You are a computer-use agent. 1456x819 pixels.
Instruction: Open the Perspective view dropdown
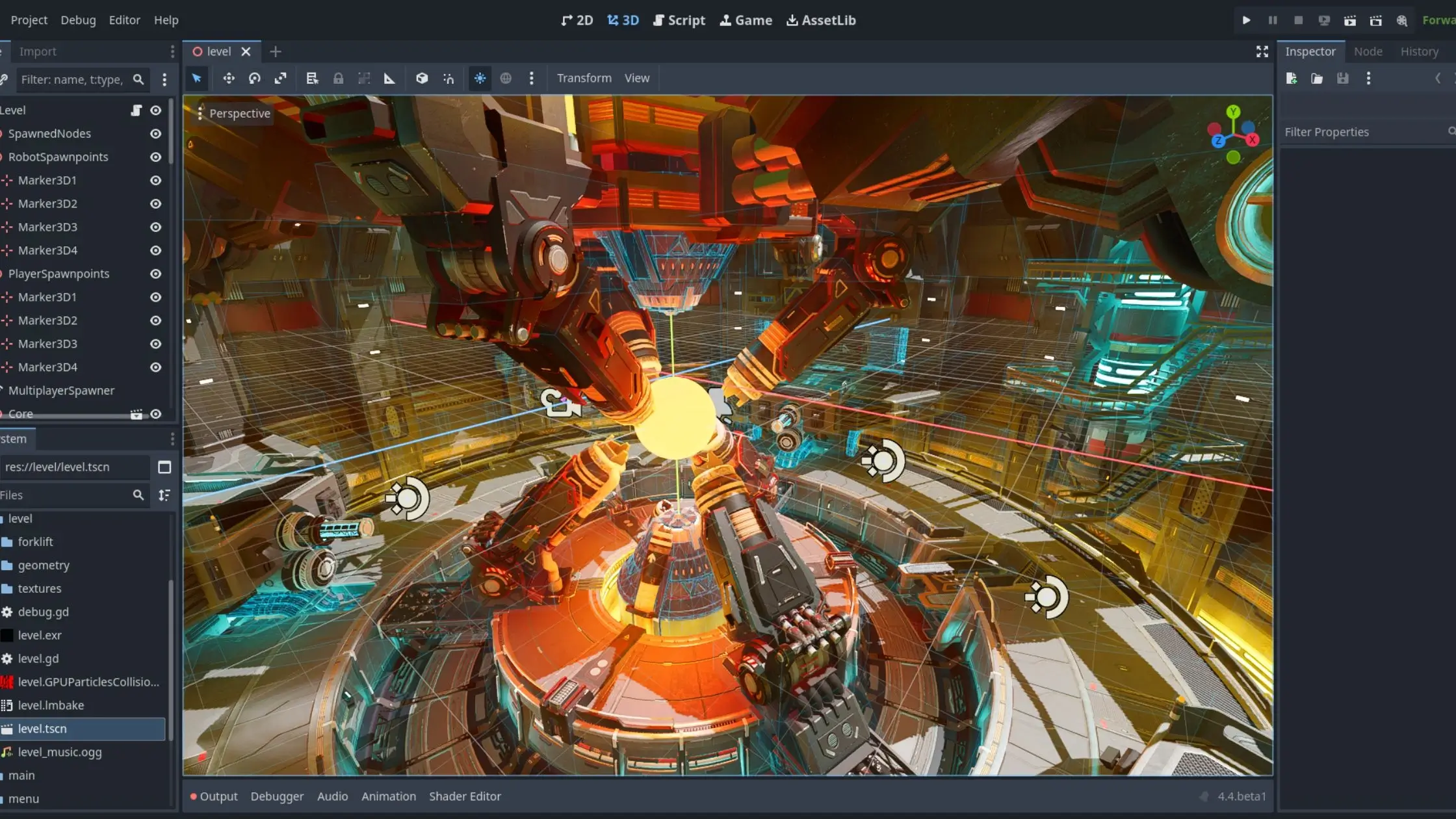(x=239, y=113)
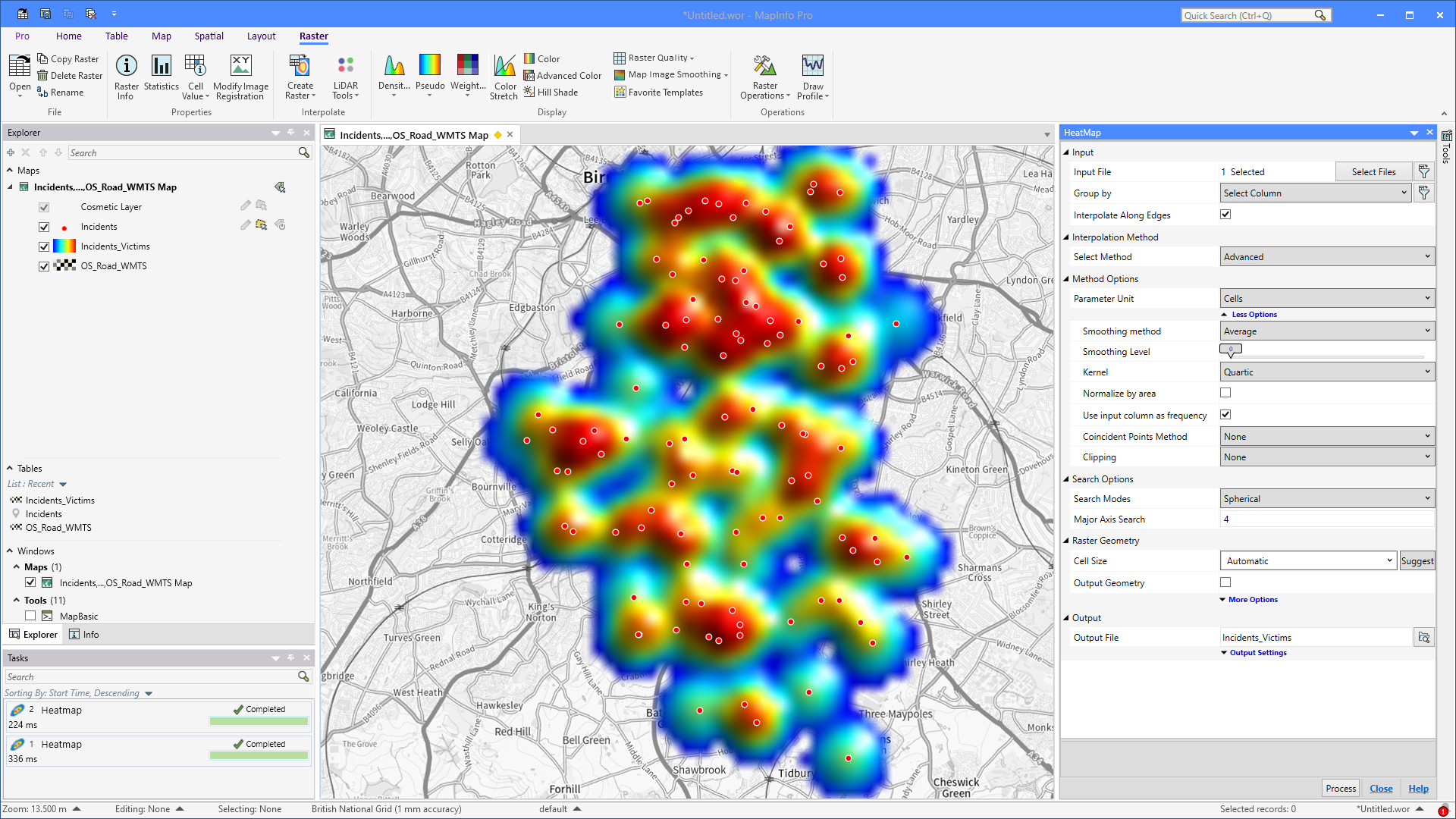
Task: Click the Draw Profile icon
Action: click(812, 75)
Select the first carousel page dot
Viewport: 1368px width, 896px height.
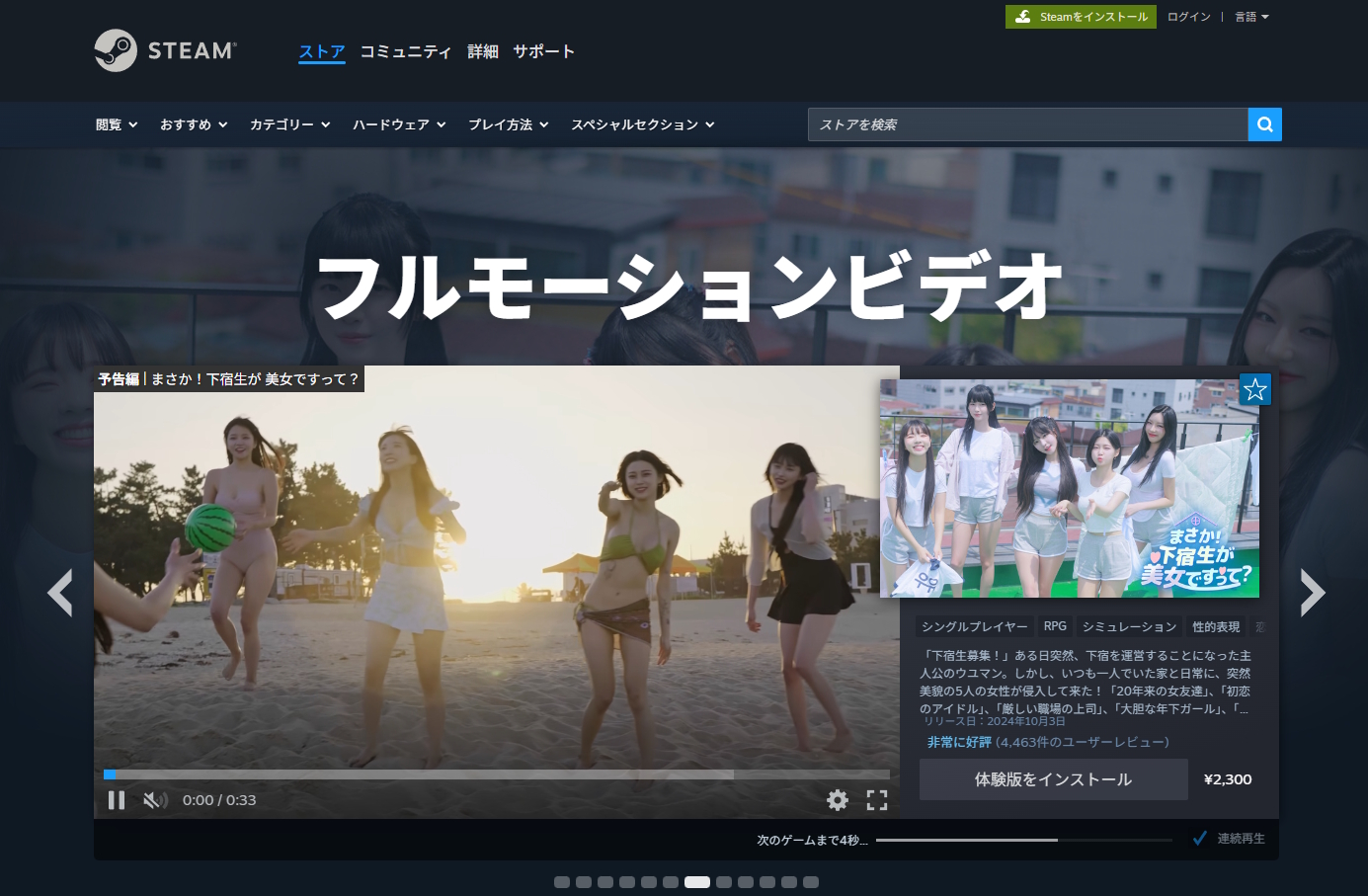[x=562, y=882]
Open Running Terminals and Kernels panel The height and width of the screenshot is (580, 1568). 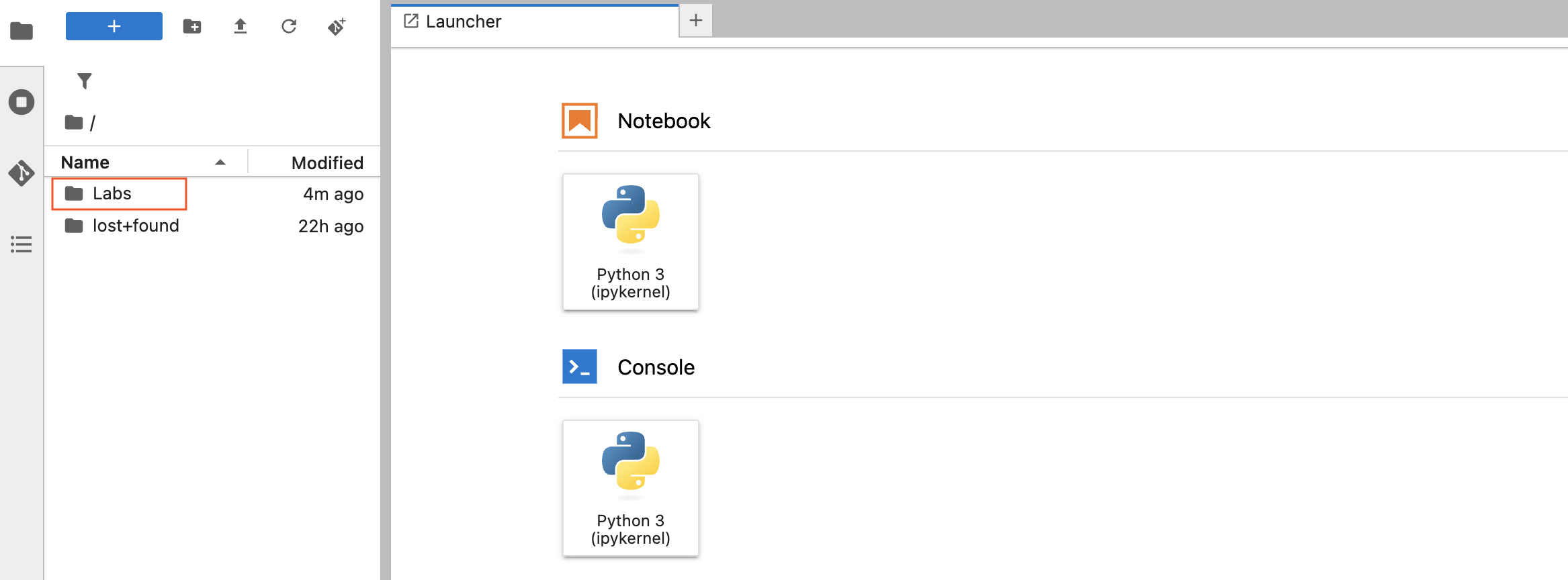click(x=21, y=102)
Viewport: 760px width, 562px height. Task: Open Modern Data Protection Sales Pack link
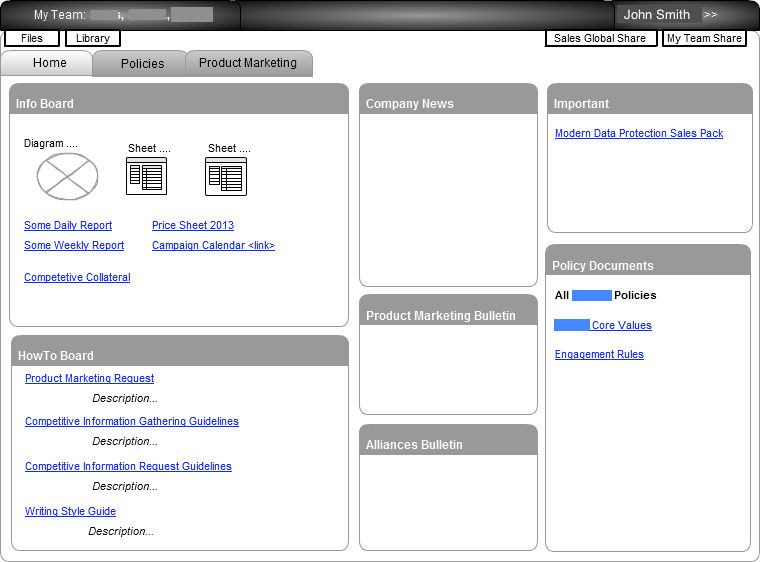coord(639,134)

| WHAT TO WORK ON |
Lay out the material as a Markdown table with columns Row and Line, starting at the line containing "Viewport: 760px width, 562px" and ending with the last line of the material, and skip blank lines. Leave out the pictures.

| THE COMPLETED TASK |
| Row | Line |
|---|---|
| 1 | Viewport: 760px width, 562px height. Task: Open Modern Data Protection Sales Pack link |
| 2 | coord(639,134) |